Грудь рванулась вверх, сотрясаемая разрядом тока, и на белой коже ярко-алым вспыхнули следы от дефибриллятора.

– Еще разряд.

– Пульс?

– Отсутствует.

– Повышай до трехсот.

– Разряд.

Трое медиков без суеты продолжали окружать тело мужчины, которое дугой выгибалось на каталке под раскатами электричества.
Джаред не умел молиться, да и в Бога он верил не особо, но сейчас взмолился небесам и всем святым.

– Еще разряд.

– Ничего.

– Время?

– Тринадцать сорок пять.

– Нет! Нет! Продолжайте! Что вы делаете?! Не останавливайтесь!

– Сэр, простите, но уже слишком поздно.

Фельдшер, молодой человек лет двадцати семи, попытался успокоить Падалеки, рвавшегося к каталке, на которой бездыханно лежал его напарник.

– НЕТ! Я сказал, продолжать!

От этого звериного крика, казалось, порвутся голосовые связки, но он возымел действие. Парамедики вновь включили аппарат, повышая мощность разряда до четырехсот вольт. Персонал переглядывался, но понимающе кивал, мол, их совесть чиста, сделаем что можем, но тут уже ничего не поможет.

– Еще два кубика адреналина.

– Руки. Разряд…




«О, опять ты. Я уж думал, не придешь.
У меня тут уже жопа отваливается. Ты бы видел, какое там мясо образовалось. Сестрички тут заколебались уже. А уж как я, мать твою, заколебался…
Чего молчишь-то?
Приходишь и молчишь. Я бы тут душу продал за возможность поговорить с кем-нибудь.
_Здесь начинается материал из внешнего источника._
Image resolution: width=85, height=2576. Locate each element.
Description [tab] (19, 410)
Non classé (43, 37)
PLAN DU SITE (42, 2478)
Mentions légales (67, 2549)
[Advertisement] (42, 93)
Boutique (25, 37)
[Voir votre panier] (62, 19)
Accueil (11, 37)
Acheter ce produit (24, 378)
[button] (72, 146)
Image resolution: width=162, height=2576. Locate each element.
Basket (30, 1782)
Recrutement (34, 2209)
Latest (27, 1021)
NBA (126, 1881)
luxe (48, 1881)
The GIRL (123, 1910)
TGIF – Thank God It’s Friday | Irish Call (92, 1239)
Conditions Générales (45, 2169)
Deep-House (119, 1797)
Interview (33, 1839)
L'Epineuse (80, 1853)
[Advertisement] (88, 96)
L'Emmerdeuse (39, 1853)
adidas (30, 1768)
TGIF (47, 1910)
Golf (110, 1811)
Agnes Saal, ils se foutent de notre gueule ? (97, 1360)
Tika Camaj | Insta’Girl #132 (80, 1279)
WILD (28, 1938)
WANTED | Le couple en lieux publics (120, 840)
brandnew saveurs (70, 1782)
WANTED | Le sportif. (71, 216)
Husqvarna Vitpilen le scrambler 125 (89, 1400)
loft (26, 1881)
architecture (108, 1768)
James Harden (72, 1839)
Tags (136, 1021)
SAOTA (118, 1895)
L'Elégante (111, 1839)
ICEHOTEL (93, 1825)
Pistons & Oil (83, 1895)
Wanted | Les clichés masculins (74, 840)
Сутки кажутся за год, вот уже и боюсь представить, сколько десятилетий я тут валяюсь.
Миша, ну чего тебе стоит, а? Вон, ну, ну посмотри туда. Там вилка в розетке. Ну поверни ж ты башку! Урод глухой! Выдерни ее, слышишь!»

Миша, конечно, не видел, как вены на шее Джареда от напряжения вздулись жуткими толстыми жгутами от дикого желания орать в голос, а кончики пальцев вздрогнули от безуспешной попытки рвануться, ударить, бить кулаками, но добиться своего. Он не видел, не слышал и не представлял, что кричит ему этот несчастный, все еще накрепко пристегнутый кожаными ремнями к поручням на кровати.
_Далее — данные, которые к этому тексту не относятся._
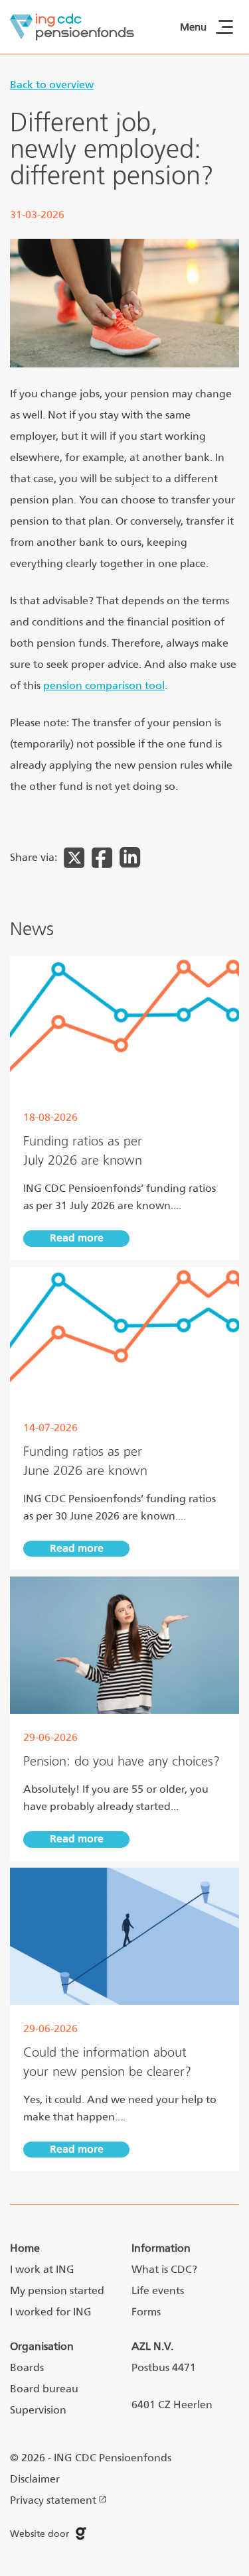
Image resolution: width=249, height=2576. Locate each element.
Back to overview (52, 84)
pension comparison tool (104, 685)
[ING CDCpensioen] (72, 26)
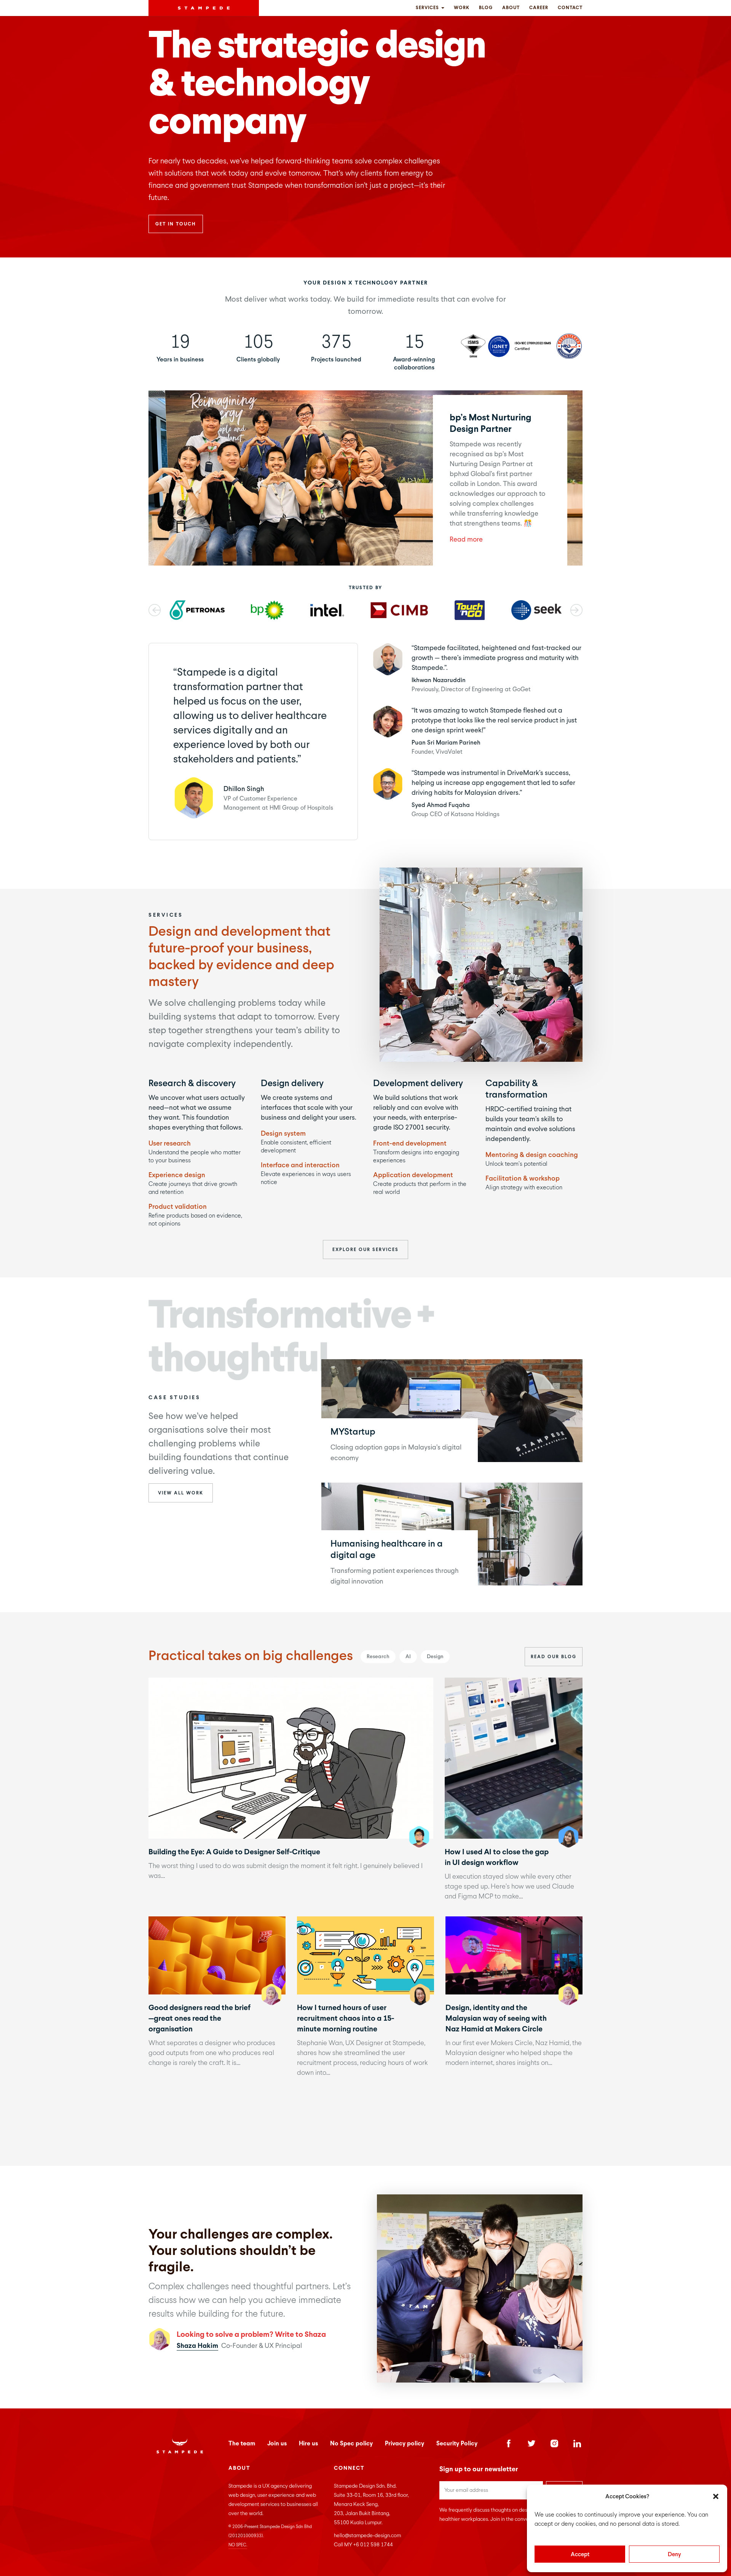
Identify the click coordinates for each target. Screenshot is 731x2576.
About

– Джаред, ты бы поехал домой, пришел бы в себя, дорогой?

Женевьев присела на корточки, стараясь заглянуть в глаза мужа. Он так и сидел в приемном отделении, кажется, так и не сменив позу, с тех пор как Эклза увезли в операционную.
Он поднял на девушку тяжелый взгляд и посмотрел на нее, будто видел ее впервые в жизни. Он даже не помнил, когда вот так отчетливо слышал голос своей жены. Разговаривали ли они за последнюю неделю? Прикасался ли он к ней? Она будто перестала существовать, все для него перестало существовать.

– Нет. Я дождусь, когда все будет известно. Хочу знать, что с ним все хорошо будет.

– Все с ним будет хорошо. Хирург, который его оперирует, мой друг, мы с ним вместе много практиковали, он отличный специалист. Если все было именно так, как было, то это уже чудо. Значит сейчас Дженсен точно будет жить. Давай пойди отдохни. Я буду в соседнем здании, буду звонить узнавать о его состоянии, а ты поезжай, а?

Женевьев взяла его за руку и успокаивающе поглаживала. Она не знала, как помочь Джареду, ей было страшно за него, ведь она никогда не видела его таким беспомощным, таким рассыпающимся на куски. Она лишь еще раз провела рукой по небритой щеке мужа, на которой засохла кровь Дженсена.

– Я останусь здесь, – твердо, с резким металлом в голосе, желая только одного – чтобы его оставили в покое.

– Хорошо. Туалетная комната вверх по коридору. Ты весь в крови, приведи себя в порядок.
Оглядев себя с ног до головы, мужчина только сейчас заметил, что на всей его одежде черной коркой застыла кровь его лучшего друга, который несколько минут назад умер у него на руках. А он просто плакал и молился, орал, плакал и молился, и, должно быть, Бог его услышал.

Он отправился домой, только когда хирург Робин Сингер вышел из операционной через три часа и сообщил, что жизнь Дженсена вне опасности.